─── Entries supplied

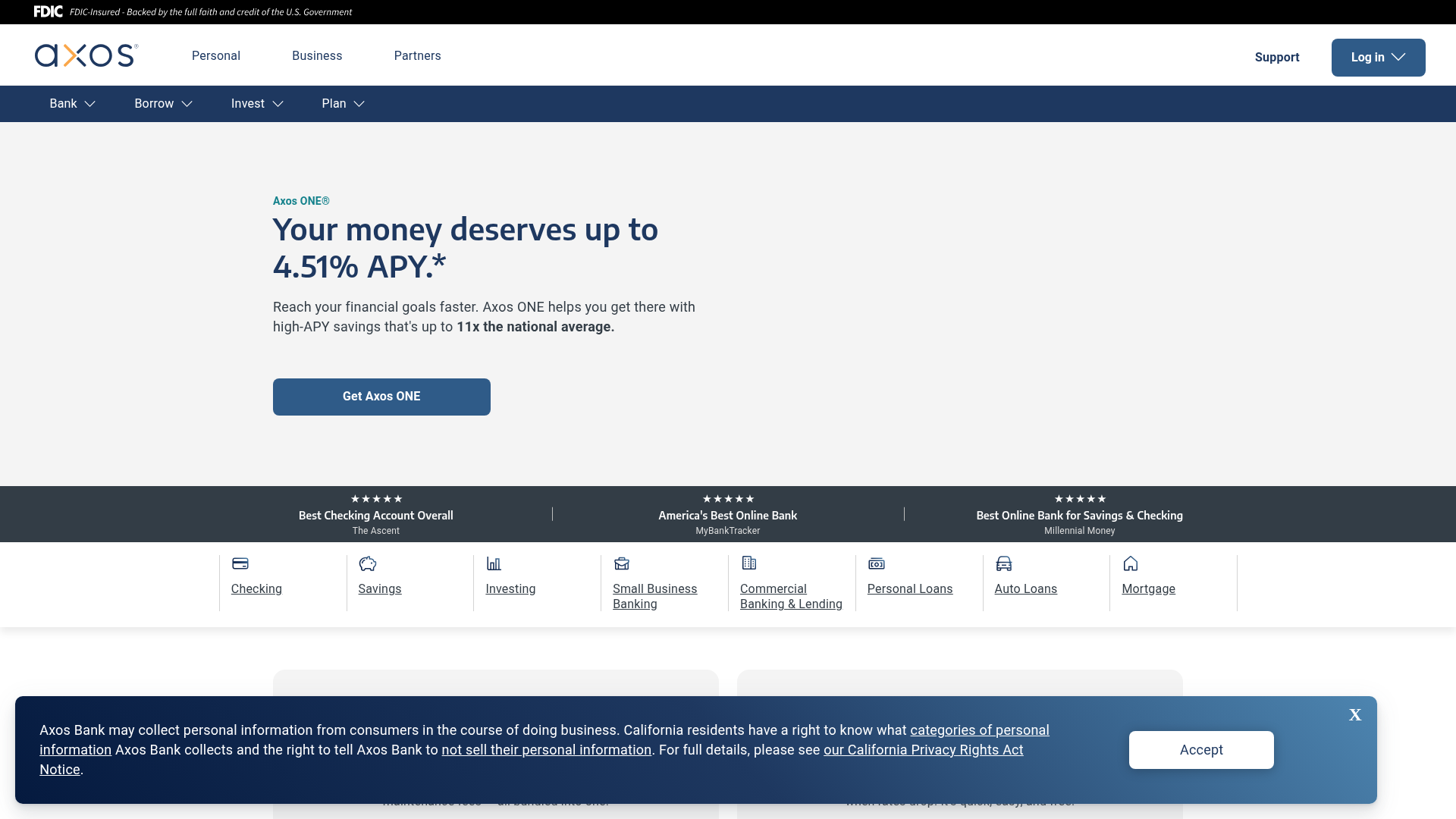This screenshot has width=1456, height=819.
Task: Click the Mortgage house icon
Action: (1130, 564)
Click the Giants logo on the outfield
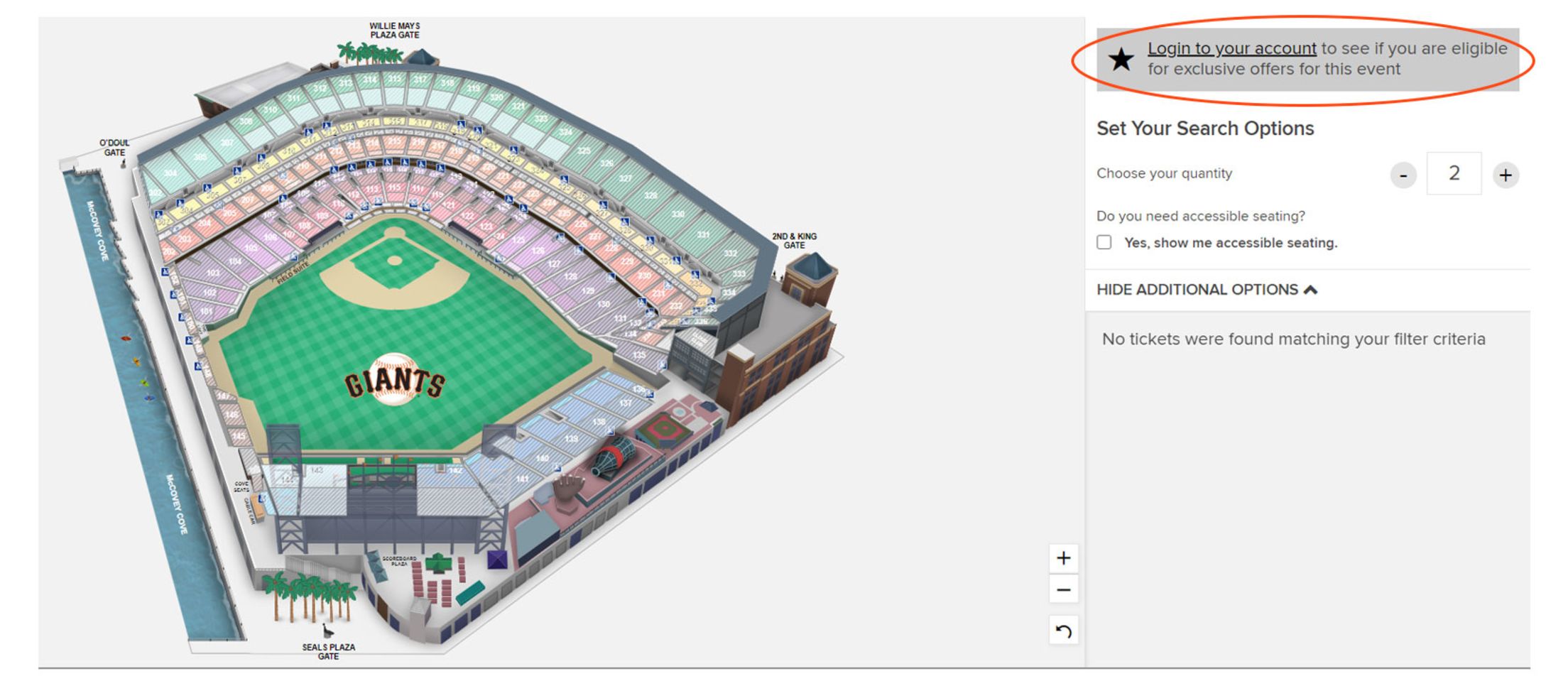1568x686 pixels. [x=395, y=381]
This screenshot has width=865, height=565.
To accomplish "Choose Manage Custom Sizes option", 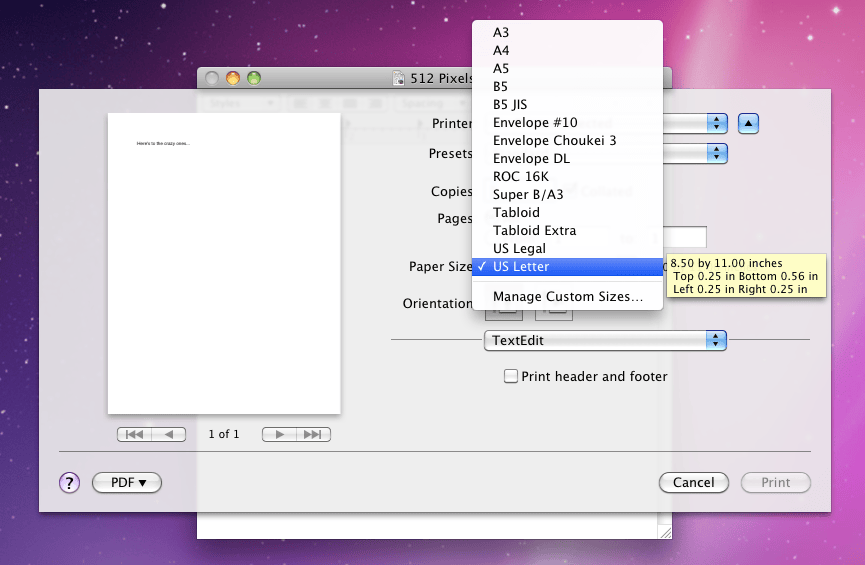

──────

◆ Problem details
Reproduce the material above word for word, leaving out the pictures.

◆ Full response
This screenshot has width=1456, height=819.
Task: Click the Mortgage house icon
Action: (1130, 564)
Click the Giants logo on the outfield
1568x686 pixels. [x=395, y=381]
This screenshot has width=865, height=565.
To accomplish "Choose Manage Custom Sizes option", 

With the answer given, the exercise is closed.